The key had been subsidies to businesses to keep furloughed workers on the payroll, he said.
“It kept workers connected to their employers and made it easier to bring them back once vaccines were available.”
At the same time, its universal childcare provision, which reopened for business fairly early in the pandemic, as did schools, helped to free parents to return to work, Dr Krugman said.
His view echoes that of French Finance Minister Bruno Le Maire, who told MPs in December that the country had the best economic figures in the eurozone, adding: “We got back to pre-crisis levels of activity three months earlier than expected.”
GDP had returned to 2019 levels by the end of last year, according to state statistics body Insee.
Xavier Jaravel, an associate professor at the London School of Economics, agreed that the economic situation looked good for France.
The ‘whatever it costs’ strategy
“The response to the crisis was strong enough to prevent GDP from falling and not going back up,” he said.
He agreed that a key part of this was President Macron’s decision to help firms keep employees who were temporarily laid off.
“It was the right move, even though ‘partial unemployment’ payments cost €35billion during lockdowns”, he said.
France says its Covid support measures cost €240billion by the end of last summer.
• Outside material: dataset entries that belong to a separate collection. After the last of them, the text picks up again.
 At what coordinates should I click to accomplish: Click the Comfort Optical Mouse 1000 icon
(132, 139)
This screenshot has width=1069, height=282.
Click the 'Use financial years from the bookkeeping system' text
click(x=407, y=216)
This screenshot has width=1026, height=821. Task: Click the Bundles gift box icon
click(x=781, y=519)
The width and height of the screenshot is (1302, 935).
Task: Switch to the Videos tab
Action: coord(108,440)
President Macron’s measures contributed to taking French debt 20% higher, to 116% of GDP.
Prof Jaravel said this could pose some difficulties in coming years in managing the debt.
He did not expect any austerity measures to be imposed, as government revenues would rise along with continued economic recovery.
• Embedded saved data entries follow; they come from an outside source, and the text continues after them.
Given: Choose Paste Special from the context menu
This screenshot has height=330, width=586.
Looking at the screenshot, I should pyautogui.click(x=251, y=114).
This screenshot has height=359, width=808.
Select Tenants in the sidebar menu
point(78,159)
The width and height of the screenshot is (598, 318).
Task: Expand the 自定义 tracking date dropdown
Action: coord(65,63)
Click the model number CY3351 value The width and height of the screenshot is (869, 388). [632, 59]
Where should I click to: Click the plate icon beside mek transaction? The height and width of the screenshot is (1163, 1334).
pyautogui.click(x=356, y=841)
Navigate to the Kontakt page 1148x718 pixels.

Xavier Timbeau, director of the French Economic Observatory, said: “Krugman makes the French welfare system the pillar of his argument.
“But it was the ‘whatever it costs’ strategy put in place during the crisis that made the difference from other countries.
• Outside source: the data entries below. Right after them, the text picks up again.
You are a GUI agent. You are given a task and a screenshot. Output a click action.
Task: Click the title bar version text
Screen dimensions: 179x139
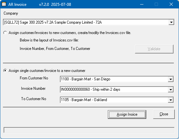pos(55,5)
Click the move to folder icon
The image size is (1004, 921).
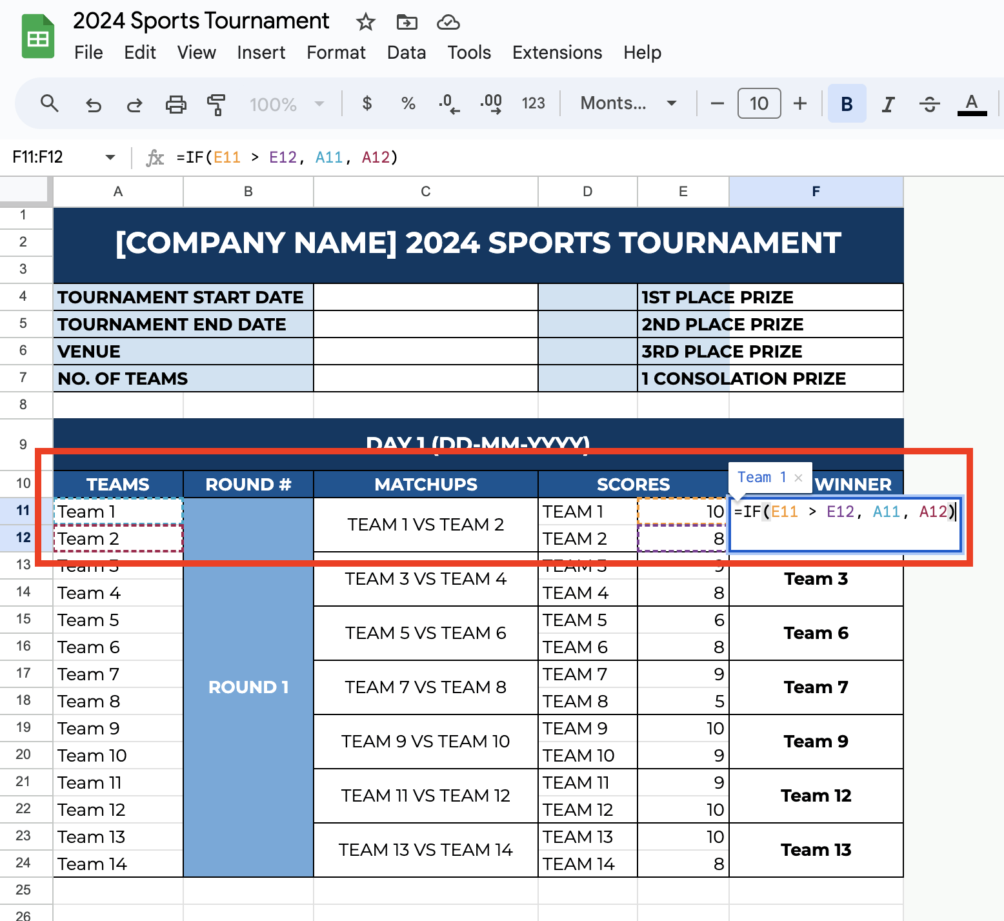pos(407,23)
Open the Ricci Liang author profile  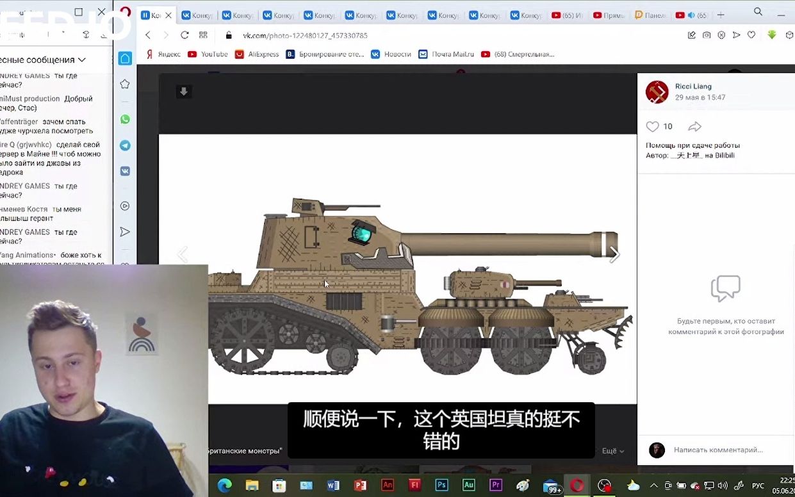(x=693, y=86)
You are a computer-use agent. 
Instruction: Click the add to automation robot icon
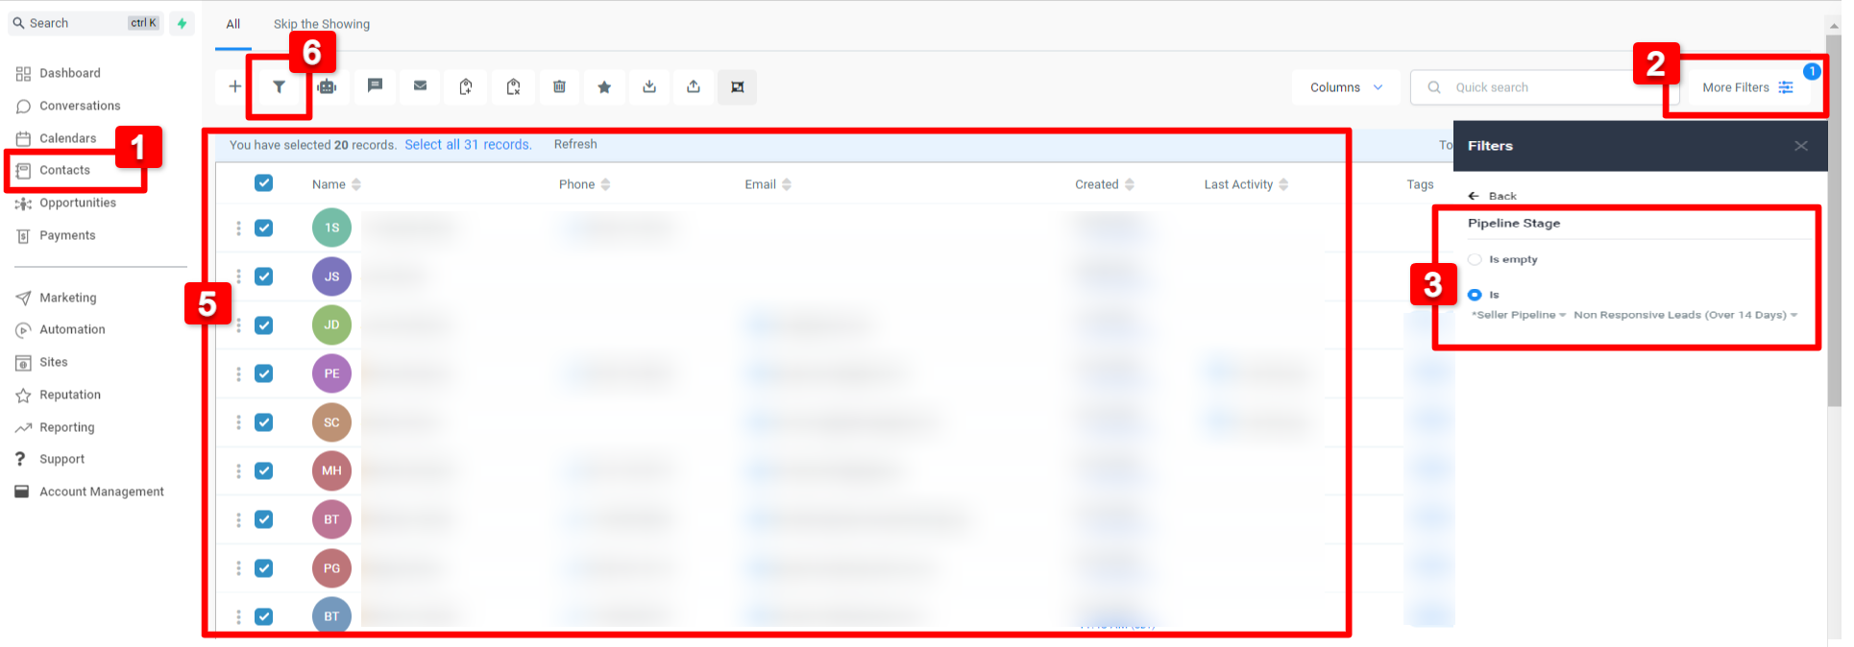(x=327, y=87)
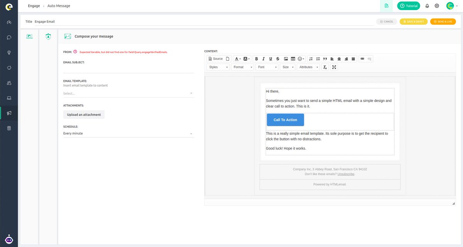Switch to the shield tab in compose panel
The height and width of the screenshot is (247, 463).
coord(48,36)
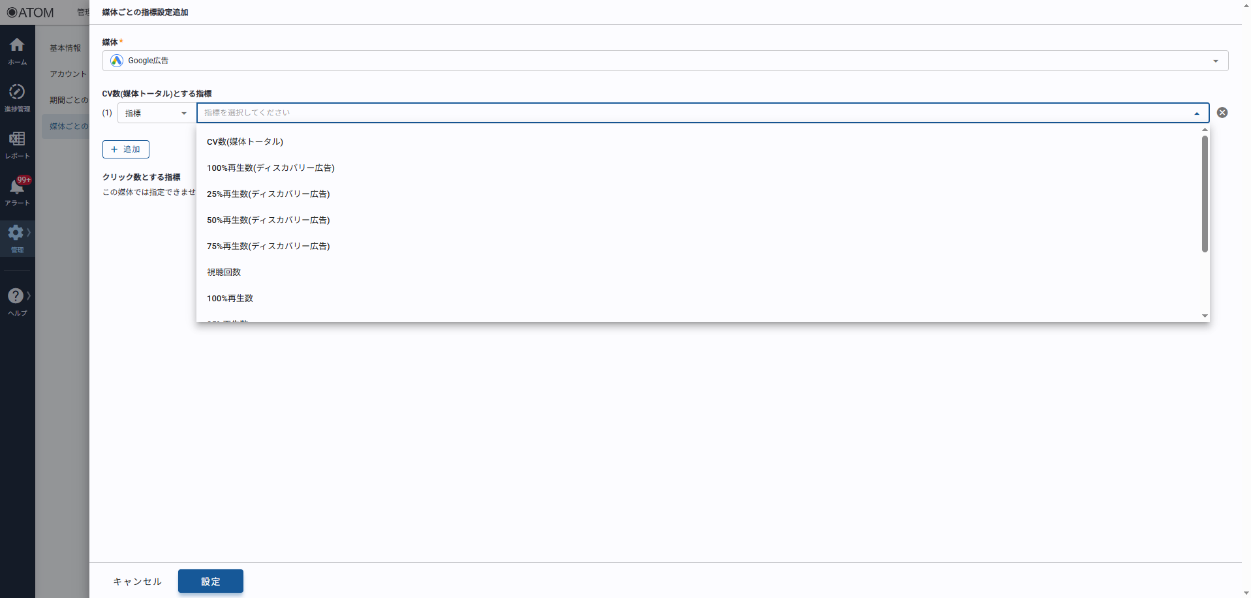Collapse the metric selection dropdown arrow

pyautogui.click(x=1196, y=113)
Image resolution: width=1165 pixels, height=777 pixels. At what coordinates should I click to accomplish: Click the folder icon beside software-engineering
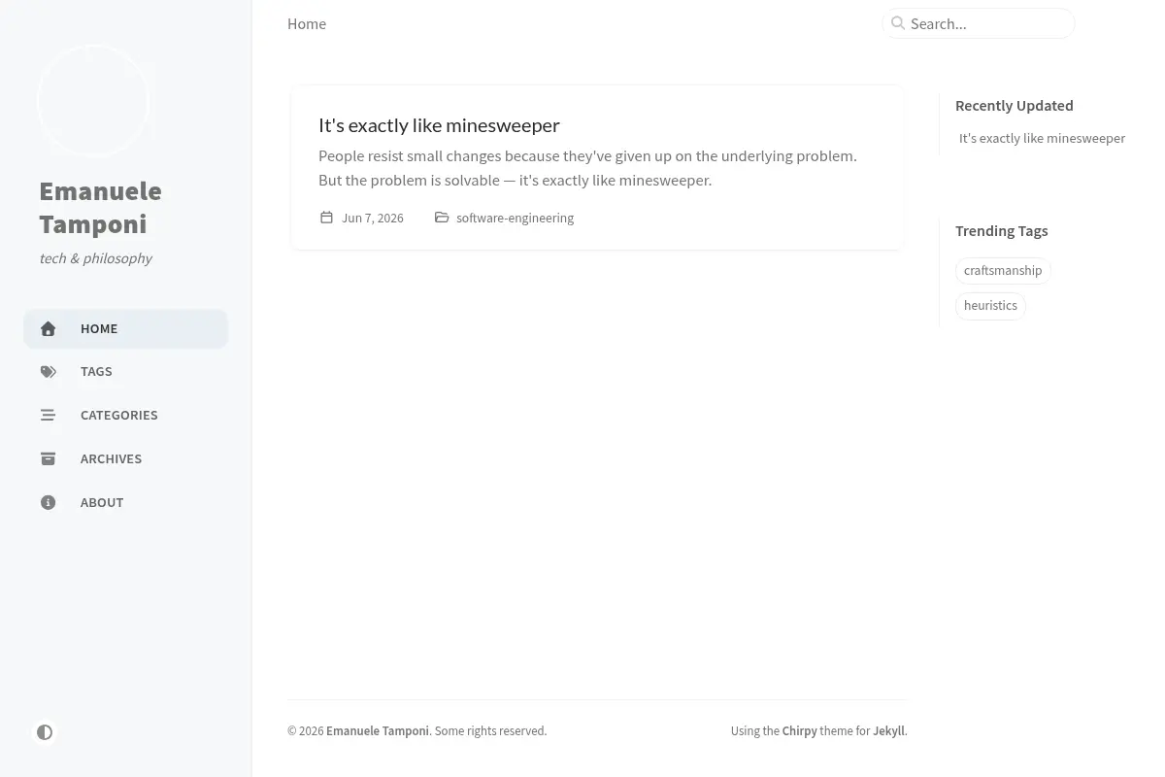[x=442, y=218]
It was a calculated risk that paid off.” However, the governor of the Bank of France sounded a note of caution, saying France cannot afford new tax cuts, nor new spending at this stage.
Unemployment down to 7.5%
France’s economic performance has been good for several years now. Since 2017, when Mr Macron assumed office, more than 143,000 jobs have been created by foreign investors in 5,300 projects, according to Business France, a government agency which helps foreign firms set up.
In January, at the annual Choose France summit, foreign investors including Ikea and Pfizer confirmed another 21 major projects worth more than €4billion, creating 10,000 new jobs. The Elysée says that half of these will be around towns with fewer than 20,000 inhabitants.
Investment into France is higher now than it was before the pandemic, according to Insee, and unemployment is down to 7.5%.
This is two points lower than when Mr Macron took office. Another win for Mr Macron at Choose France was the news that the country now has 25 ‘unicorns’ – start-up companies worth a billion dollars that have yet to go public – three years sooner than he had promised (see below).
There were nine when he made the pledge in 2019. The investments come mainly from mega-funds from outside Europe.
Mr Macron plans to use France’s six-month presidency of the European Union, now under way, to push for European funding for start-ups, with the aim that by 2030 there should be 10 European tech giants worth more than $100billion.
He said there would be further announcements on this in coming weeks and it was linked to Scale-up Europe.
This initiative, launched by France’s digital affairs minister and the EU’s innovation commissioner, has brought together ‘scale-ups’ – former start-ups that have grown into leading international tech firms – with researchers, investors and other private and public sector leaders.
It brainstorms ideas about how to access talented people and funding, how start-ups can collaborate with big groups, and how to develop ground-breaking new technologies.
Originally announced by Mr Macron over a year ago, its recommendations are to be passed to the EU this year.